Part one
Kael crouched behind a jagged boulder, his breath shallow. His fingers dug into the damp earth as he watched Anir slip into the treeline, moving like a shadow among the leaves. The boy should have hesitated. Should have looked back. But he didn’t.
The boy moved with a quiet confidence, his leather pack slung over one shoulder and a crude spear in hand. There was something about the way he carried himself—calm, deliberate, as if he knew something the rest of them didn’t. Kael couldn’t help but admire him, even as a pang of guilt twisted in his chest.
Anir didn’t need watching. He was sharp, relentless—something the others hadn’t yet realized. But still… Kael remained. Not out of duty. Not out of kindness. But because part of him needed to understand why the boy refused to break.
The forest was no place for hesitation. It swallowed the careless, broke the reckless, and erased the unworthy. Predators lurked in the shadows, and the Fae’s influence seeped into every branch and leaf. Yet Anir walked as if he owned the land, his aura faint but steady, a flicker of defiance in the gloom.
Kael exhaled, pressing his clubfoot against the cool stone. His mind drifted back to the day he first truly noticed Anir—not as the quiet, strange boy who collected odd rocks and muttered to himself, but as someone who refused to be broken.
And it all started with the taming.
The sun hung low, casting fractured shadows over the clearing. The tribe’s children had gathered near the cave entrance forming rough circle, anticipation thick in the air. Their laughter sharp and mocking. At the center of the circle stood Anir, his small frame dwarfed by the older boys. Yet a defiant figure among wolves.
Kael lingered at the edge, his clubfoot aching as he shifted his weight. He knew what was coming. He’d been through it himself.
Jarek, the eldest of the group, stepped forward. His grin was a hunter’s grin, all teeth and cruelty. “Lower your arms, runt,” he sneered. His voice was a whip, cracking through the air. “Don’t hit back.”
The others jeered, their excitement rising.
Anir’s fists stayed clenched, his knuckles turning white, his eyes blazing, never wavered. A younger boy, barely older than Anir, darted forward and struck him across the shoulder—a testing blow, a taunt. Anir swung back, his punch landing squarely on the boy’s cheek.

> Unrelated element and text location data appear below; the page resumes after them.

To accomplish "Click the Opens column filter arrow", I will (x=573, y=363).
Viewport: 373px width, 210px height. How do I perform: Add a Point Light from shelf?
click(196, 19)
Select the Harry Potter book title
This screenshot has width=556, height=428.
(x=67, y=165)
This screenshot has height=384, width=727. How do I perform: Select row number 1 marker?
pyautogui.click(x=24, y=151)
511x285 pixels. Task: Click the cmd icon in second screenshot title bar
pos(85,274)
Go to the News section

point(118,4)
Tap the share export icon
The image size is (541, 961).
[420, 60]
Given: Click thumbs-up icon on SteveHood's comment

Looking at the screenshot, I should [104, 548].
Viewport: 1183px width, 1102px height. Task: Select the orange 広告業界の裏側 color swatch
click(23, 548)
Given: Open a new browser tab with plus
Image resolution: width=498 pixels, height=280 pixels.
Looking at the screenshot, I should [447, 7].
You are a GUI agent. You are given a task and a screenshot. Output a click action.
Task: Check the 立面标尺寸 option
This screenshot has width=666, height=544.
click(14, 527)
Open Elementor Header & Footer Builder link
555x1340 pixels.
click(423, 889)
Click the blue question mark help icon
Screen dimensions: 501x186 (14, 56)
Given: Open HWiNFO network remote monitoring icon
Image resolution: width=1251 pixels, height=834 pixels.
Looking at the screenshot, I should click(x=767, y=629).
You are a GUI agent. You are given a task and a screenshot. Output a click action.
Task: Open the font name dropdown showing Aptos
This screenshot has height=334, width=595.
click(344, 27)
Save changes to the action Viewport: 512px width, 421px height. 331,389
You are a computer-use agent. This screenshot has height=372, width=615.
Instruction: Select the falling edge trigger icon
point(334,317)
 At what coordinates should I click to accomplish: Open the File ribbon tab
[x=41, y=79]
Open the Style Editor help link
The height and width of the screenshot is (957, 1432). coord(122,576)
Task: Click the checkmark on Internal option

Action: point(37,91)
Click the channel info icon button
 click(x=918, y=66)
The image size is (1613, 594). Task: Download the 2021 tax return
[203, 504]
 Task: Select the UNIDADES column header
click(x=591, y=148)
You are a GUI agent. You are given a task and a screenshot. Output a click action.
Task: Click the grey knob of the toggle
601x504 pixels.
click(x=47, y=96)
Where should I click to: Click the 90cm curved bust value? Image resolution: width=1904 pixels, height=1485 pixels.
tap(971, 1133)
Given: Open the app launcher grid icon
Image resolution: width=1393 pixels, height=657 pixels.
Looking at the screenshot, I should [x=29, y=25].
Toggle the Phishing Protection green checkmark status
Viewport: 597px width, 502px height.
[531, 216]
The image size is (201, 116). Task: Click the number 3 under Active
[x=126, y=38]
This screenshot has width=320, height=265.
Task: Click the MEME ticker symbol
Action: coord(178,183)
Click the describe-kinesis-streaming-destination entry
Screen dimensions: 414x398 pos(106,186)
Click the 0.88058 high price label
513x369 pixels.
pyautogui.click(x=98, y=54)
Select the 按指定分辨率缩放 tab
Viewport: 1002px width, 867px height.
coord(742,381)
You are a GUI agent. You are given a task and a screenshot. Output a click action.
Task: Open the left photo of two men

The punch landed with a crack. The younger boy stumbled, eyes wide with shock. The jeering cut off, replaced by a hush of disbelief.
The circle erupted in jeers.
Jarek’s face darkened. “You don’t hit back,” he growled. "I just did." A fist slammed into Anir’s ribs. Then another. He staggered but didn’t fall.
“You don’t hit back!” Jarek barked, stepping forward. Jarek struck out with the lazy cruelty of someone who had done this many times before. Anir barely had time to brace before he hit the ground, dust rising in a small cloud around him. The laughter of the other children was sharp, like flint scraping against bone.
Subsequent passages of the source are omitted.